Elle posa son regard devant lui, mais pas sur lui.

— Pour la plupart, les gens ne voient pas les choses de cette manière. (Elle s’exprimait d’une voix forte, comme si un vaste public les entourait.) Ceci ne constitue qu’un pas en avant vers la pleine exploitation de Mars par l’homme. Parce que nous allons nous servir de ses ressources. La Terre est dramatiquement surpeuplée et le taux de mortalité n’arrête pas de diminuer. Les premiers pionniers vont souffrir de leurs conditions de vie, mais ça ne durera pas. Nous avons connu plus grave encore quand nous sommes arrivés.

Déconcerté par ce mensonge évident, Frank lui décocha un regard furieux. Mais elle ne céda pas, et il lui jeta avec mépris :

— Tu n’écoutes rien !

Mais il réussit à se maîtriser et leva les yeux vers le plafond transparent. Ils étaient en orbite aréostationnaire, bien sûr, et ils ne pouvaient observer que Tharsis. À cette distance, c’était comme l’un des premiers clichés des sondes Mariner : une grosse boule orange avec ses volcans, et Noctis Labyrinthus, les canyons, le chaos…

— Quand es-tu redescendue ? demanda-t-il.

— En Ls 60. Je redescends régulièrement, tu sais.

Elle souriait.

— Et tu t’installes où ?

— Dans les dortoirs de l’AMONU.

Oui, se dit-il. Et elle s’activait dur pour briser le traité de l’ONU.

Mais ça faisait partie de son job.
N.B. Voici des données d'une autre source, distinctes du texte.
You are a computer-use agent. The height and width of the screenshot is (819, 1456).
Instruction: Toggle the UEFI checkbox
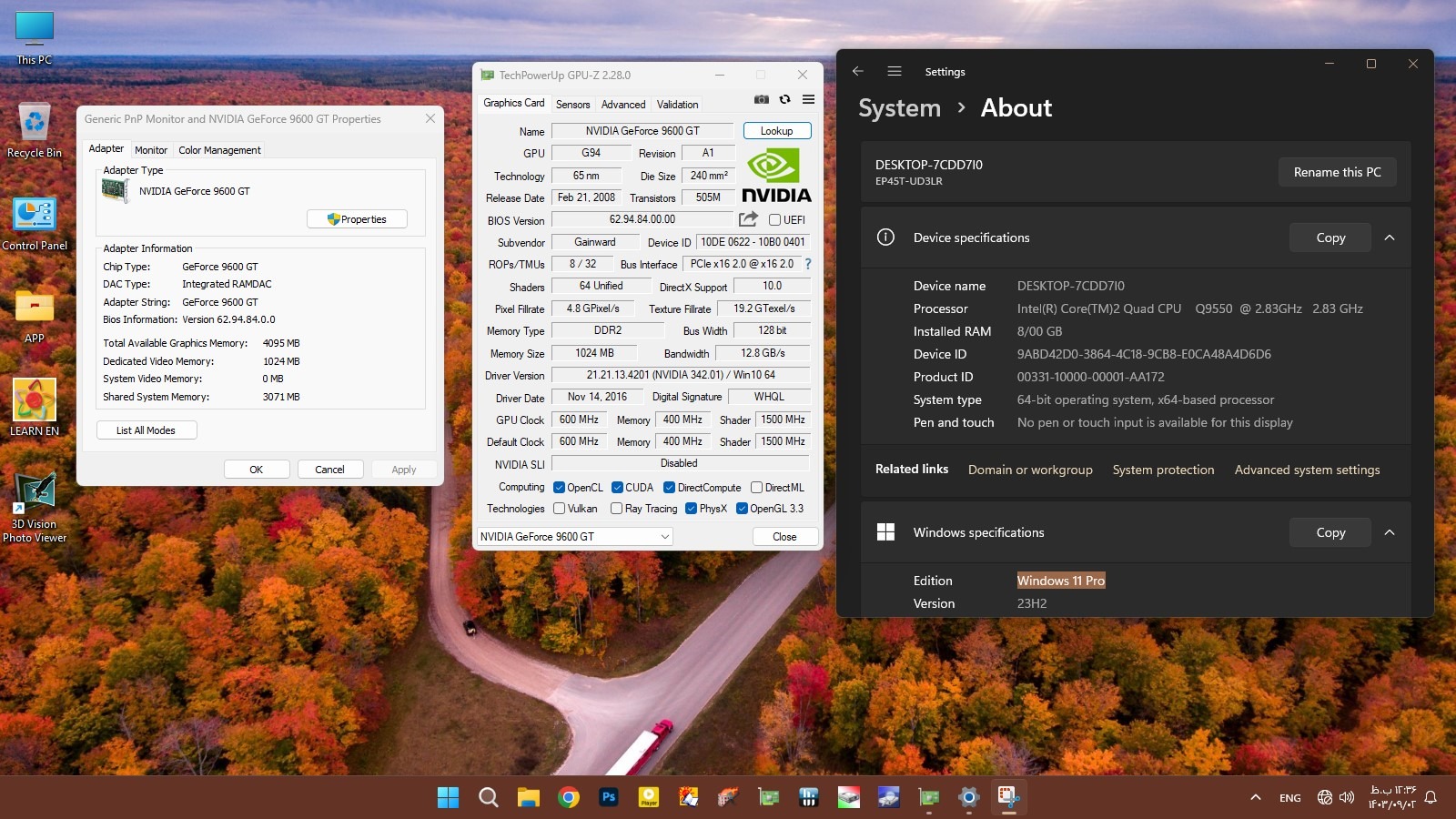click(774, 220)
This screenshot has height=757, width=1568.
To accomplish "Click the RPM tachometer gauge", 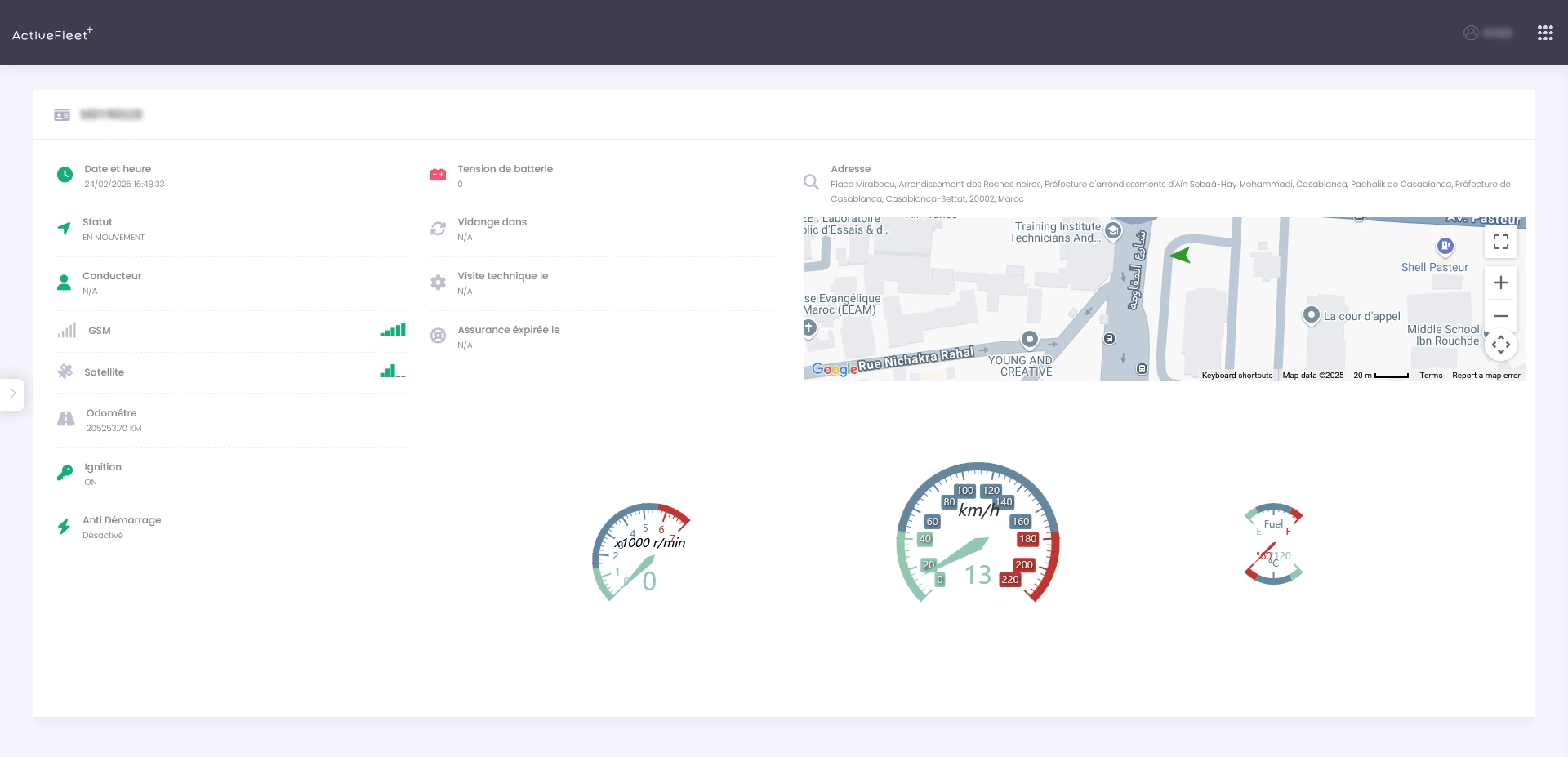I will pos(641,551).
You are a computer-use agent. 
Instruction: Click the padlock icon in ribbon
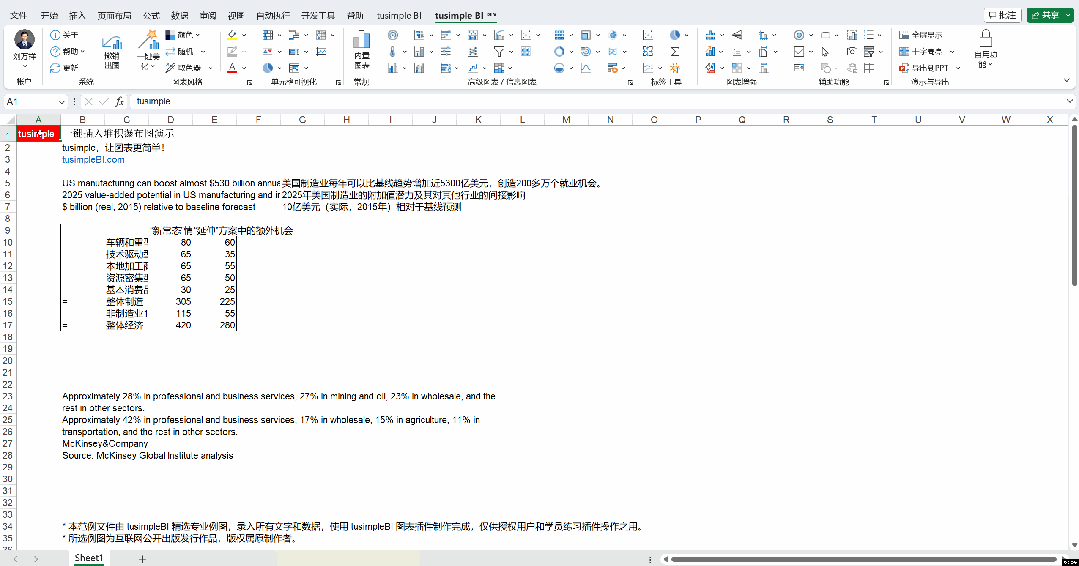click(986, 36)
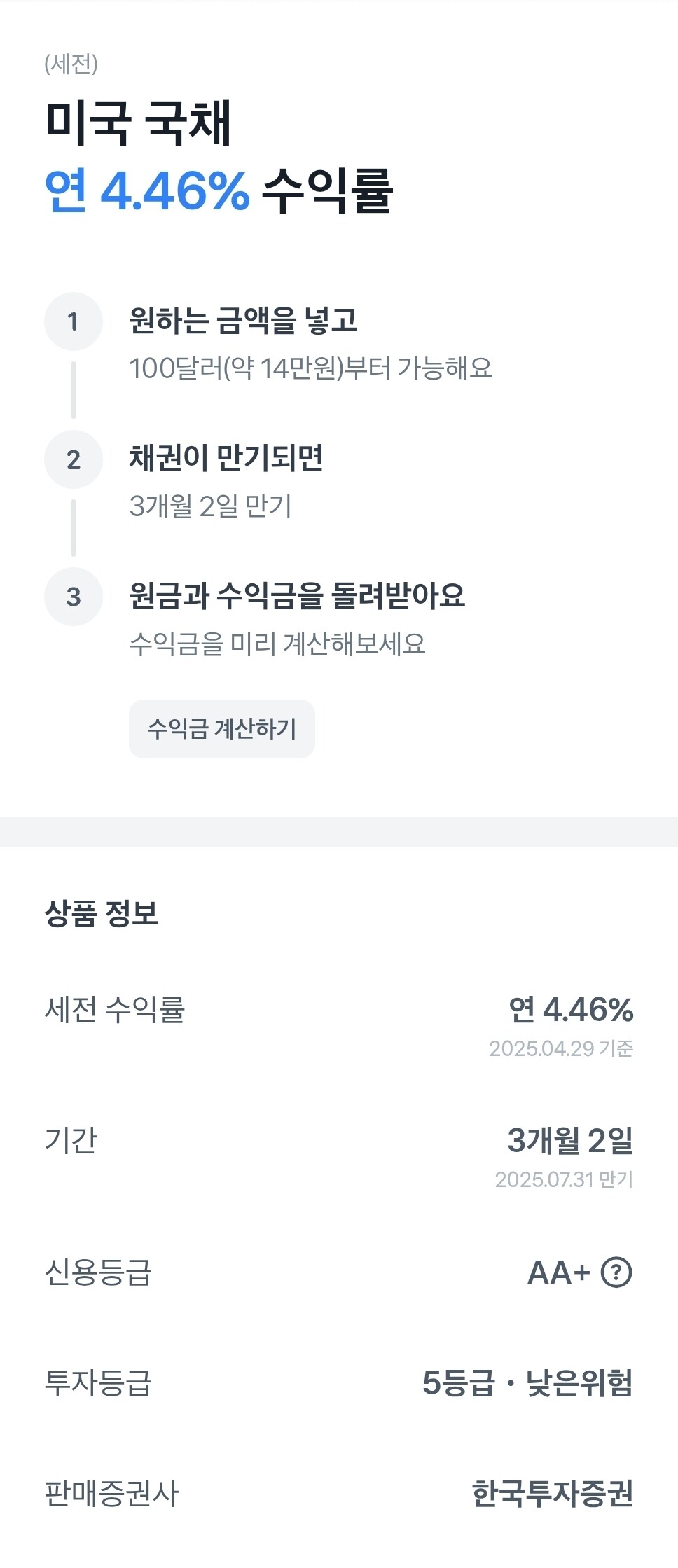The width and height of the screenshot is (678, 1568).
Task: Tap the 수익금 계산하기 button
Action: click(222, 729)
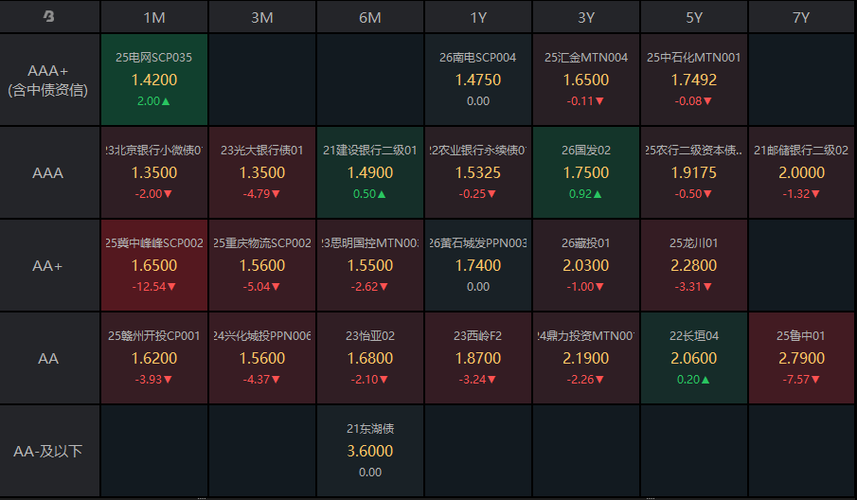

L’AMONU l’avait nommée à ce poste pour ça. Directrice de l’ascenseur et chargée des intérêts miniers. Quand elle quitterait l’ONU, on déploierait des tapis rouges devant elle pour n’importe quel poste. La reine de l’ascenseur. Le débarcadère dont dépendait une bonne partie de l’économie martienne. Elle aurait à sa disposition tous les fonds de n’importe quelle multinationale à laquelle elle choisirait de s’allier.

Et tout cela était apparent. Dans sa démarche, dans son sourire, dans ses remarques mordantes. Certes, elle avait toujours été un peu stupide. Frank serrait les dents. Apparemment, l’instant était venu de frapper fort dans le bon vieux style US, s’il lui en restait un peu.

— La majorité des transnationales détiennent des holdings aux States. Si le gouvernement américain décidait de geler leurs biens, parce qu’elles auraient violé le traité, elles en seraient considérablement ralenties, et certaines s’effondreraient.

— Mais vous ne le ferez jamais. Ça mettrait le gouvernement lui-même en banqueroute.

— Ce qui équivaut à menacer un mort de pendaison. Quelques zéros de plus dans le schéma représentent un niveau supplémentaire dans l’irréalisme, ce que nul ne peut plus imaginer. Les seuls capables de ça sont tes cadres des transnats. Ils assument la dette, mais tout le monde se fout de leur argent. Il me faudrait une minute pour en convaincre Washington, et tu verras comment ça va se passer. Quoi qu’il advienne, c’en sera fini de ton petit jeu. (Il leva la main en un geste de colère.) Et alors, quelqu’un d’autre viendra s’installer ici et… (Il lui vint une intuition soudaine :) Tu te retrouveras à Underhill.

Ce qui éveilla enfin son attention, c’était évident. Son mépris s’atténua.

— Il n’existe pas un individu qui puisse à lui seul convaincre Washington de quoi que ce soit. Là-bas, on marche sur du sable mouvant. Tu diras ce que tu as à dire, et moi aussi, et nous verrons bien qui de nous deux a le plus d’influence.